TASK PROMPT: Retype everything from the line containing "This screenshot has" down to the line containing "tap(196, 601)", without altering any of it.

AVAILABLE DATA:
*-*-*
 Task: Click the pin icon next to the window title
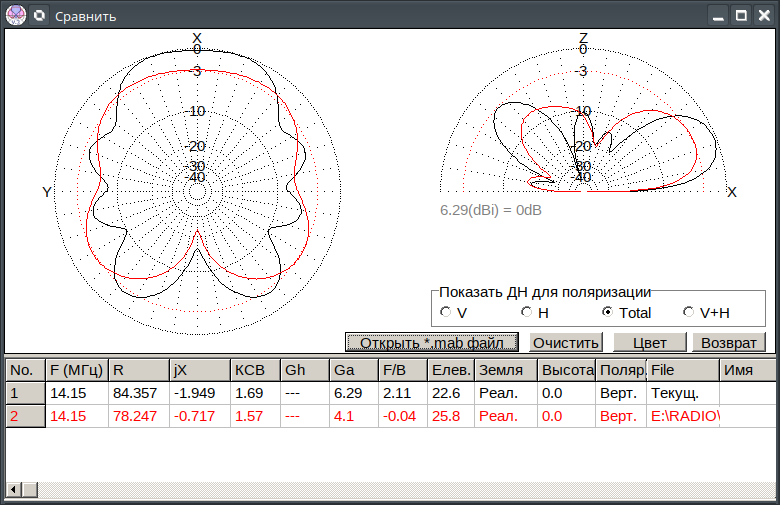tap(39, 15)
*-*-*
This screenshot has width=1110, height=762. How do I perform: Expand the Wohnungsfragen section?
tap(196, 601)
*-*-*
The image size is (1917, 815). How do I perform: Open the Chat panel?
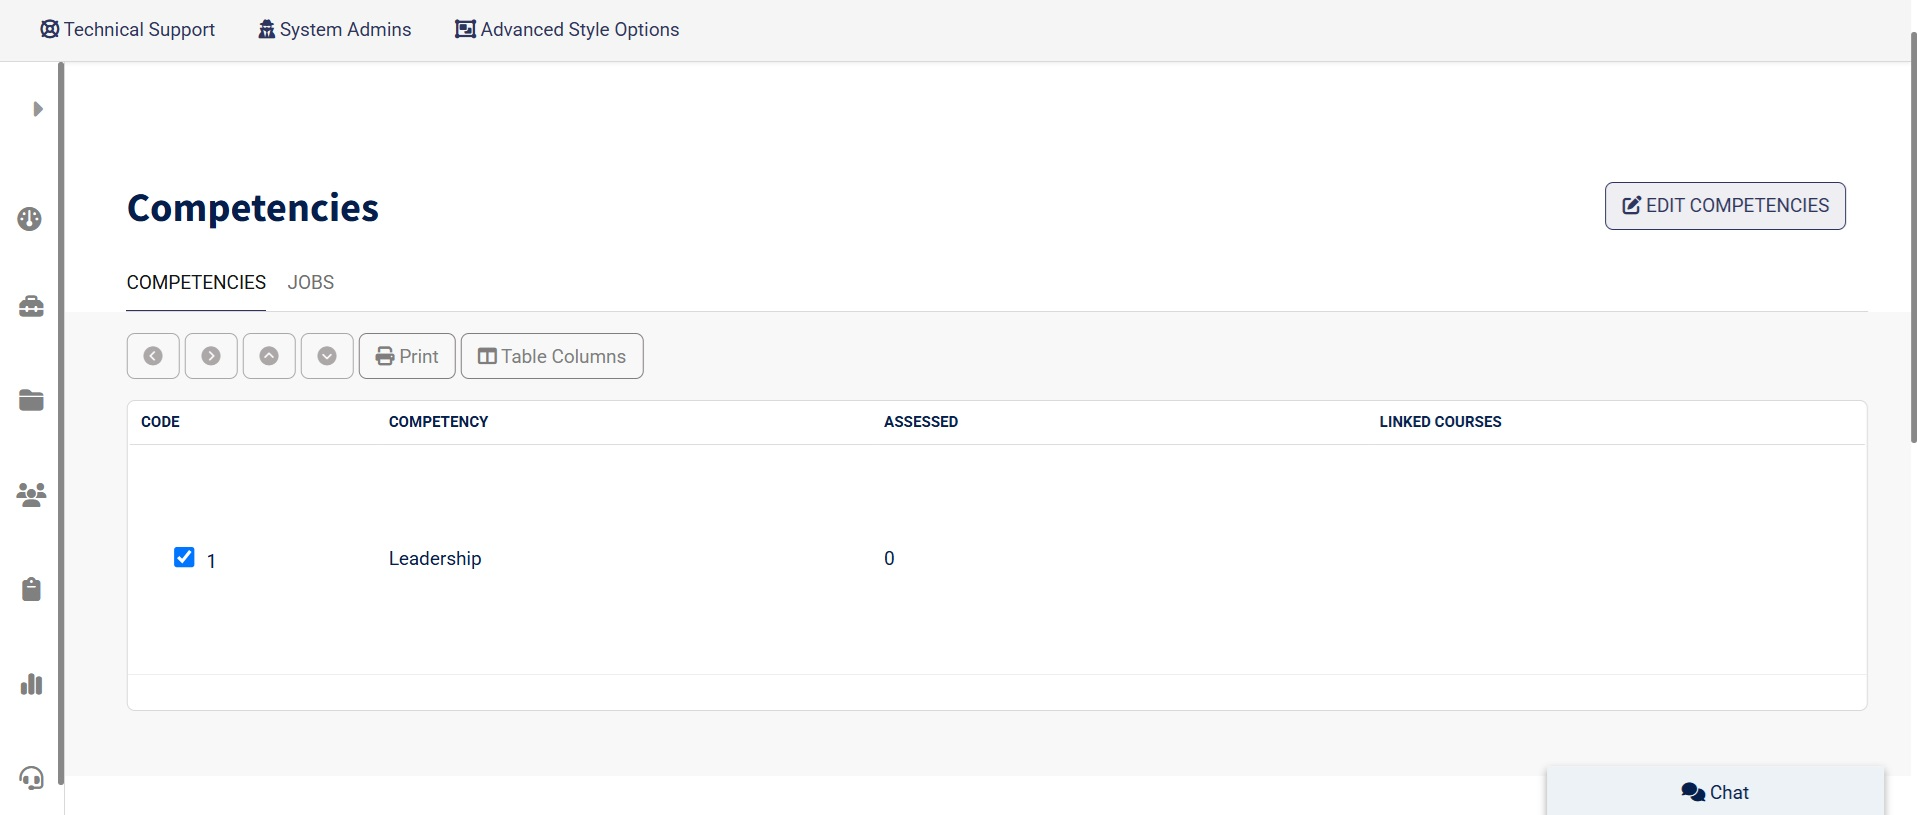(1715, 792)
*-*-*
IN RESPONSE:
This screenshot has width=1110, height=762. How do I perform: Expand the Wohnungsfragen section?
tap(196, 601)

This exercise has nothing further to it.